Life as a TA: Or, Grading Stinks

This semester I am the TA for my advisor's class. Now that I have gotten the important things like breakfast figured out, I have moved on to other things like writing homework, grading, and holding office hours.

The first homework assignment for the class was actually a hands-on exercise in the machine shop. I am pretty experienced in the machine shop, so the shop manager and I together led two sections of students through machining, bending, and injection molding. Some students had never been in a machine shop before, and some students could have run the lab themselves. It was really interesting to observe the wide range of abilities - because I am so hands-on, I am always amused by people who don't have the mechanical knack. It takes all kinds of engineers in the world, and some should just stay away from spinning machinery...
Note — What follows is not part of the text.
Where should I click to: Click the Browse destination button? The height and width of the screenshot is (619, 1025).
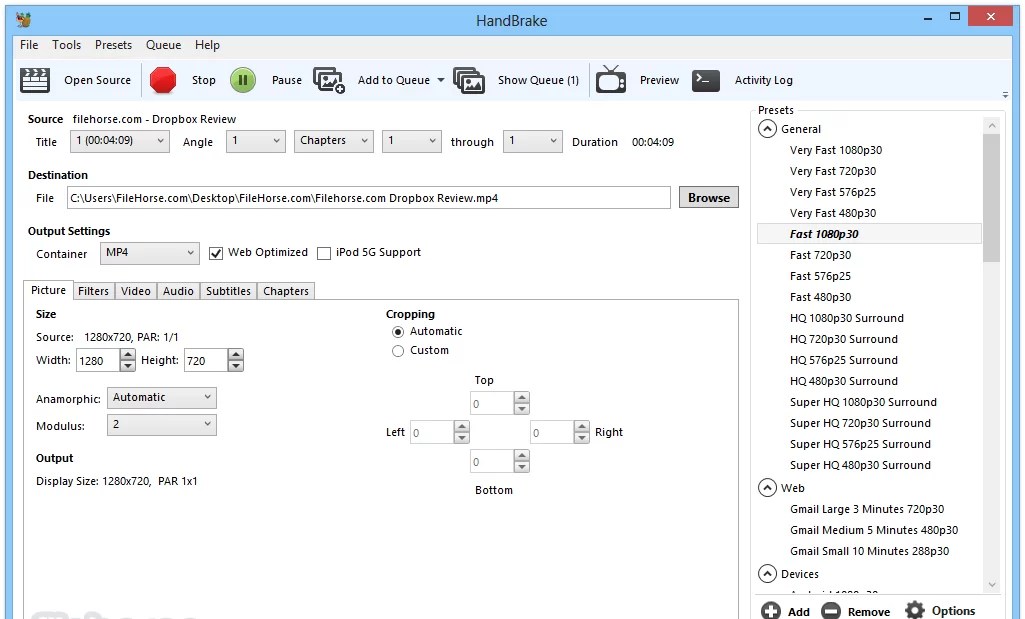click(708, 197)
The second homework is a standard problem set that I put together. It was the very first time I had ever written a problem, and designed a homework set. I think I did pretty well, but we shall hold the applause until I see how the students do... I was surprised at how hard it was to come up with a good problem. You would think that starting with the answer, it would be easy to work backwards, but actually it takes a lot of thought to write a clear and concise problem that tests specific technical concepts.

I have yet to hold office hours (which are scheduled the day before that second homework is due).
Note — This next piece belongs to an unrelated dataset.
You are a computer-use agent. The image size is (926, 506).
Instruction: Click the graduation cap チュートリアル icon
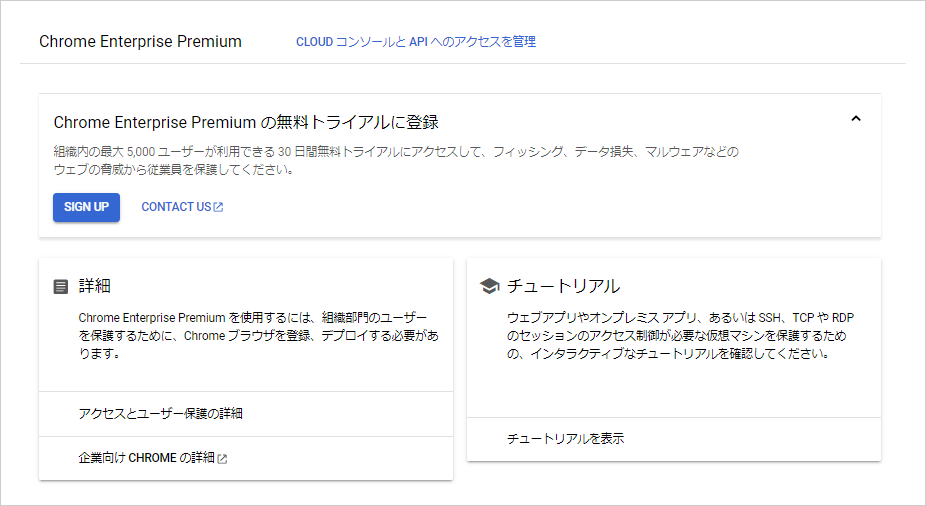[x=489, y=286]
But I have graded the first homework set. All I can say is, WOW. What a huge time commitment. The class has about 45 students in it, which is large for a graduate class. I am sure the first time is the hardest (I set up a spreadsheet to track grades, had to figure out how to assign grades on the online class website, etc.), but STILL. It took me about 10-15 minutes to grade each assignment (typically about 4-8 pages long, so I think that's pretty quick). That's TEN HOURS of grading papers. Ack! 

I don't know if it was harder because it was a hands-on experiment report (so lots of variation between papers) and it would be easier with a standard problem set (the please-do-numbers-1-through-10 at the end of the chapter variety). I guess we'll find out next week, when the more standard homework #2 is due.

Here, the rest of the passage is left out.